# Federal Court: The government cannot simply disarm anyone it wants



## RedLion (Sep 23, 2015)

A small victory.



> APPEALS COURT RULES THAT NON-SERIOUS CONVICTIONS DO NOT ERASE 2A RIGHTS
> 
> BELLEVUE, WA - The Third U.S. Circuit Court of Appeals has ruled that individuals convicted of certain non-serious misdemeanor crimes do not lose their fundamental rights under the Second Amendment in a decision involving two separate cases brought by the Second Amendment Foundation.The unanimous ruling came from an en banc panel in the combined cases of Binderup v. the U.S. Attorney General and Suarez v. the U.S. Attorney General.In 1990, Julio Suarez was stopped on suspicion of driving while intoxicated. At the time he was carrying a handgun and spare ammunition without a permit. He pleaded guilty in Maryland state court to the charge and received a 180-day suspended sentence and $500 fine. Daniel Binderup pleaded guilty in 1996 to a misdemeanor charge related to a consensual relationship he had with a 17-year-old female employee and received three years' probation and a $300 fine. Neither man was ever incarcerated.However, in both cases, the crimes could have resulted in jail time for which the federal gun law blocks firearms possession. Binderup and Suarez petitioned the Pennsylvania court in 2009 to remove the state prohibition against firearms possession, but federal law "continues to bar them from possessing firearms because their convictions have not been expunged or set aside, they have not been pardoned, and their civil rights have not been restored," the court noted.
> 
> ...


Federal Court: The government cannot simply disarm anyone it wants


----------



## sideKahr (Oct 15, 2014)

One for the good guys.


----------



## Slippy (Nov 14, 2013)

That may be the ruling but if I'm sitting around watching The Bachelor on TV and there's a bunch of lights outside and loud noises and commotion...the local sheriff has busted my gate down with a couple or MRAP's they got from the FEDS and a helicopter is buzzing around over head and 15 deputies armed to the teeth, and they have a couple of 50's pointing at my front door...and I open the door with my shoulder holster and .357 magnum...well I guess they win..because I'm not quite ready to die in a pile of warm brass because the warm brass will be their's not mine...


----------



## stowlin (Apr 25, 2016)

Should hold some weight against the anti gun congressional bandits that want to take gun rights away from those on the no fly list.


----------



## Targetshooter (Dec 4, 2015)

good post , nice info handed out .


----------



## Smitty901 (Nov 16, 2012)

Not to worry they will just change the meaning of the 2A and it won't madder.


----------



## Illini Warrior (Jan 24, 2015)

the open seat in the Supreme Court trumps anything done in the lower courts - Hellery gets in - kizz just about anything firearm related as gone ...


----------



## dsdmmat (Nov 9, 2012)

Slippy said:


> That may be the ruling but if I'm sitting around watching The Bachelor on TV and there's a bunch of lights outside and loud noises and commotion...the local sheriff has busted my gate down with a couple or MRAP's they got from the FEDS and a helicopter is buzzing around over head and 15 deputies armed to the teeth, and they have a couple of 50's pointing at my front door...and I open the door with my shoulder holster and .357 magnum...well I guess they win..because I'm not quite ready to die in a pile of warm brass because the warm brass will be their's not mine...
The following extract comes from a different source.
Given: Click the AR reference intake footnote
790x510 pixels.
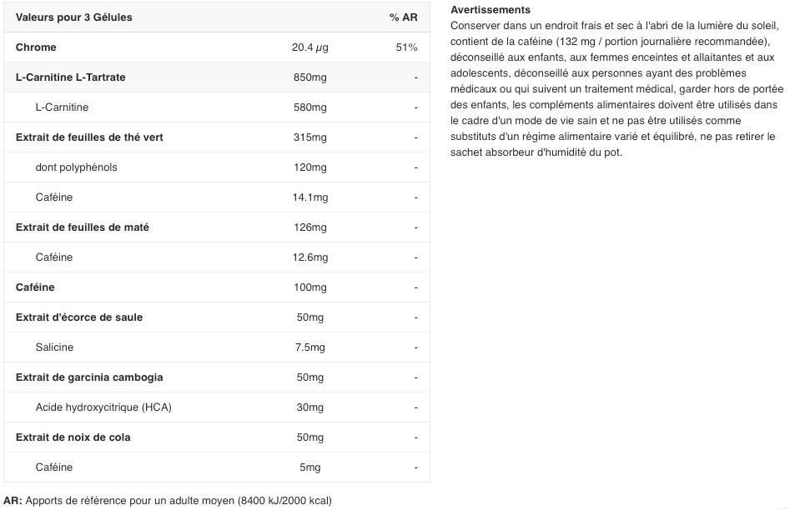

Don't open the door, silly. They will go away when their shift is over or lunch time, whichever comes first.


----------



## Steve40th (Aug 17, 2016)

Smitty901 said:


> Not to worry they will just change the meaning of the 2A and it won't madder.


They already kinda did. Go to whitehouse website and look at the bill of rights...


----------



## Smitty901 (Nov 16, 2012)

Sure they can. Court may rule against the later. But at the time they can disarm anyone they want anytime anywhere. And they can keep you weapon until all court cases are done. Just Ask the DA in Milwaukee . He is know for hold your weapon for years.


----------



## Steve40th (Aug 17, 2016)

US government can do whatever it wants to you. IRS, WACO, RUBY RIDGE..until someone is strong or rich enough to call them off and actually go to court etc.
Bundy ranch was called off due to high media attention throughout.


----------



## tango (Apr 12, 2013)

The Sherriff in Pinnelas Co., Fl. said-- if we see someone with a gun, we will take it away.
Let him try to get it back, we don't care about permits.


----------



## Camel923 (Aug 13, 2014)

That is the problem with high office: the ability to screw with people just because you can. Guess they get off on it.


----------



## Prepared One (Nov 5, 2014)

A small win among a landslide of small losses.


----------



## Smitty901 (Nov 16, 2012)

tango said:


> The Sherriff in Pinnelas Co., Fl. said-- if we see someone with a gun, we will take it away.
> Let him try to get it back, we don't care about permits.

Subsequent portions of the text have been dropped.